(STORED ROWS):
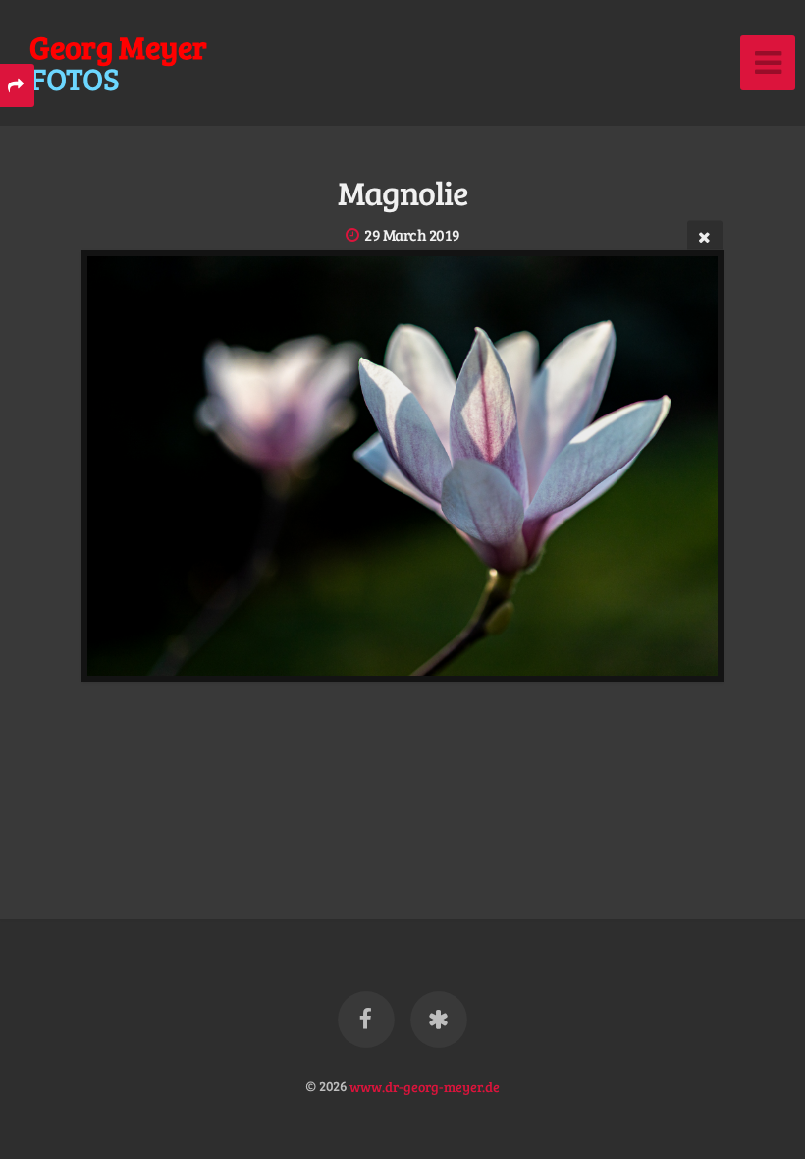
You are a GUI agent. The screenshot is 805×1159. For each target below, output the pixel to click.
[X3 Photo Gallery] (438, 1019)
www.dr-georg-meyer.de (424, 1085)
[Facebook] (366, 1019)
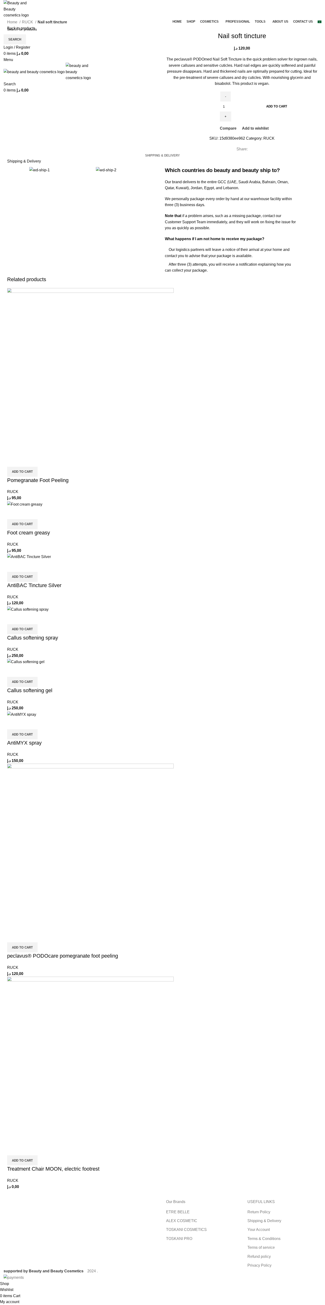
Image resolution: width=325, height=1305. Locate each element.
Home (12, 22)
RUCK (28, 22)
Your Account (258, 1230)
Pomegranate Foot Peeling (38, 480)
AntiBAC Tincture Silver (34, 585)
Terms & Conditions (264, 1239)
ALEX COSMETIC (181, 1221)
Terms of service (261, 1247)
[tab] (162, 155)
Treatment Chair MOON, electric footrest (53, 1169)
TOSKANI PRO (179, 1239)
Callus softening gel (29, 690)
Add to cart (276, 106)
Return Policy (258, 1212)
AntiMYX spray (24, 743)
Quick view (26, 461)
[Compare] (13, 461)
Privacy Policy (259, 1265)
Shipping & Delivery (264, 1221)
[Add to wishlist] (39, 461)
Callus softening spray (32, 638)
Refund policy (259, 1256)
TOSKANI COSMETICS (186, 1230)
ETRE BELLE (178, 1212)
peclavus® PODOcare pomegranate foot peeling (62, 956)
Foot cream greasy (28, 533)
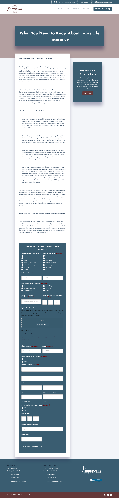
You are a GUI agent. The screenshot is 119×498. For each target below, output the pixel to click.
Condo (47, 258)
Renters (25, 260)
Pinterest (47, 290)
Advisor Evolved (29, 495)
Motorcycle (26, 267)
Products (76, 9)
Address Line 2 (25, 383)
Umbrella (26, 269)
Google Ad (48, 288)
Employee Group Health (50, 262)
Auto (25, 256)
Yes (25, 407)
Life (46, 269)
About (60, 9)
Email (25, 361)
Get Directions (15, 474)
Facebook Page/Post (50, 286)
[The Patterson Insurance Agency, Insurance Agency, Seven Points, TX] (96, 481)
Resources (86, 9)
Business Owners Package (30, 265)
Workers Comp (48, 265)
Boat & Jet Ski (48, 267)
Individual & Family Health (30, 262)
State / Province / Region (49, 392)
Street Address (25, 373)
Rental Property (48, 260)
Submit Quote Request (32, 447)
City (22, 392)
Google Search (27, 286)
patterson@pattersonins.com (103, 3)
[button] (87, 93)
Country (45, 401)
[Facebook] (105, 495)
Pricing (68, 9)
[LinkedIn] (111, 495)
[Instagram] (108, 495)
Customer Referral (28, 290)
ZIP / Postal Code (26, 401)
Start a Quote (101, 9)
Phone (25, 359)
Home (46, 256)
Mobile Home (27, 258)
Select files (42, 324)
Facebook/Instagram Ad (29, 288)
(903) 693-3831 (84, 3)
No (25, 410)
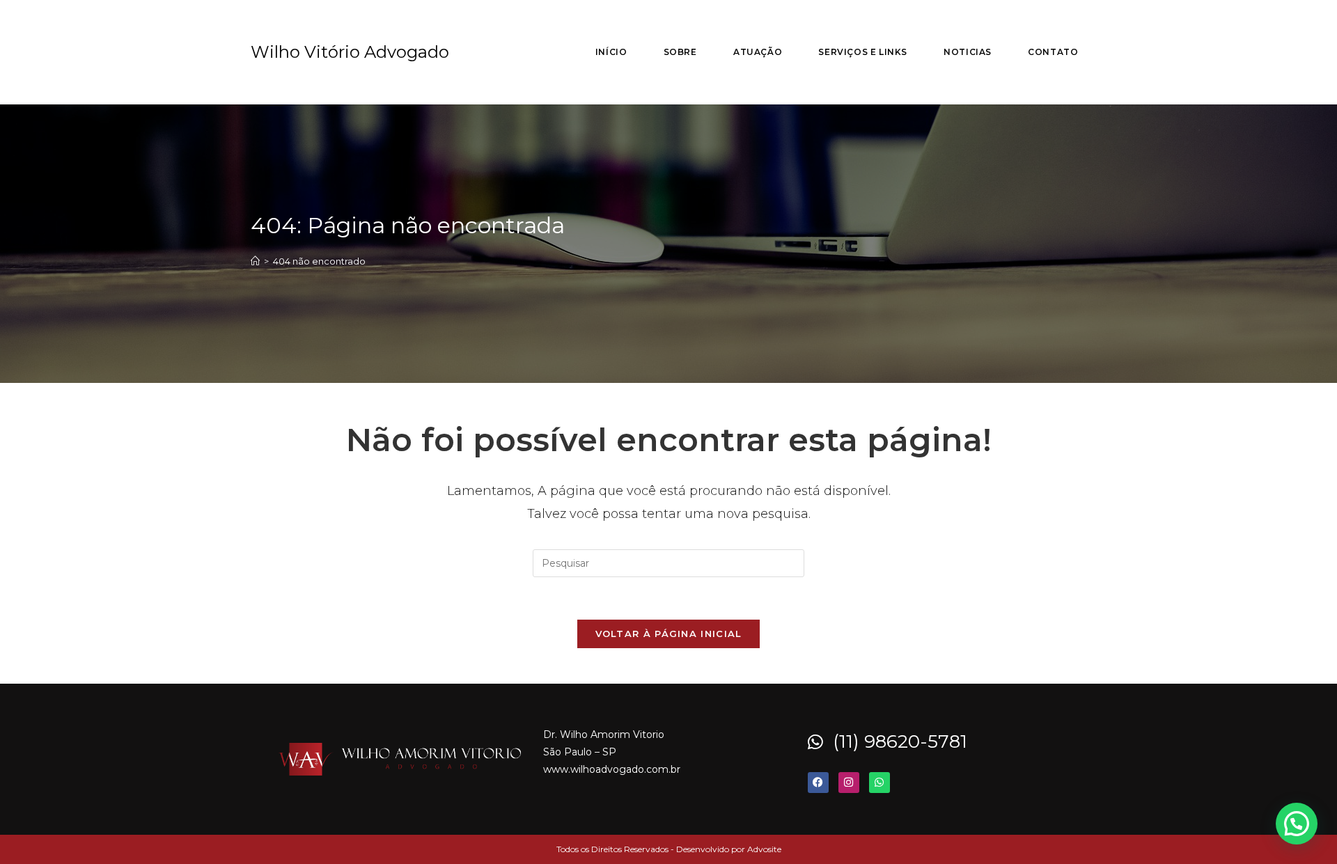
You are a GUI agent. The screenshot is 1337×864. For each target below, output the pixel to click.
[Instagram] (848, 782)
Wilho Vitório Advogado (350, 52)
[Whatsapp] (879, 782)
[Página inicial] (255, 261)
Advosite (764, 849)
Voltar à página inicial (668, 633)
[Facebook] (818, 782)
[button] (1297, 824)
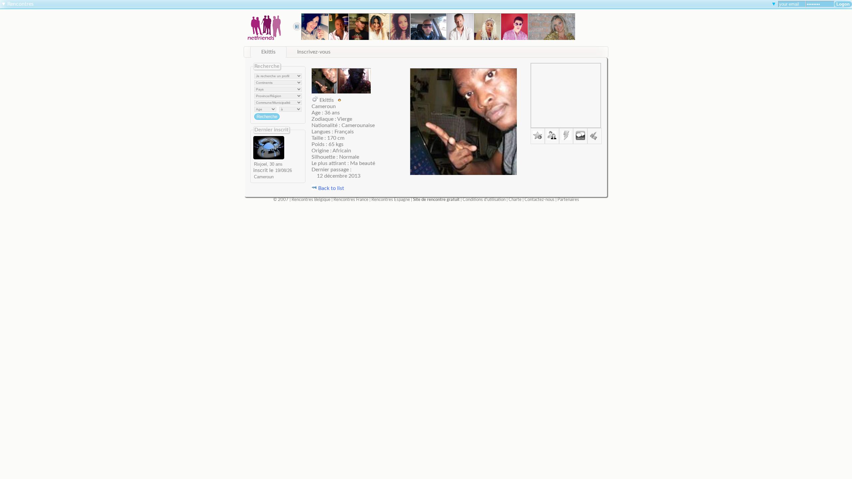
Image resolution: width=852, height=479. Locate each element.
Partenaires (568, 200)
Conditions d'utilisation (484, 200)
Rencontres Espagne (390, 200)
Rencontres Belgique (311, 200)
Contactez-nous (539, 200)
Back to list (330, 188)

(WHAT IS ASKED):
Can you update the items from the line with "ZIP / Postal Code (26, 401)" up to and including the line with "[button] (1297, 824)", changing "Select files" to "Choose files" and leaving everything else as it is? Leave the pictures out of your answer.

(RESULT):
ZIP / Postal Code (26, 401)
Start a Quote (101, 9)
Phone (25, 359)
Home (46, 256)
Mobile Home (27, 258)
Choose files (42, 324)
Facebook/Instagram Ad (29, 288)
(903) 693-3831 (84, 3)
No (25, 410)
You are a GUI agent. The screenshot is 1337×864. For each target below, output the pixel to click.
[Instagram] (848, 782)
Wilho Vitório Advogado (350, 52)
[Whatsapp] (879, 782)
[Página inicial] (255, 261)
Advosite (764, 849)
Voltar à página inicial (668, 633)
[Facebook] (818, 782)
[button] (1297, 824)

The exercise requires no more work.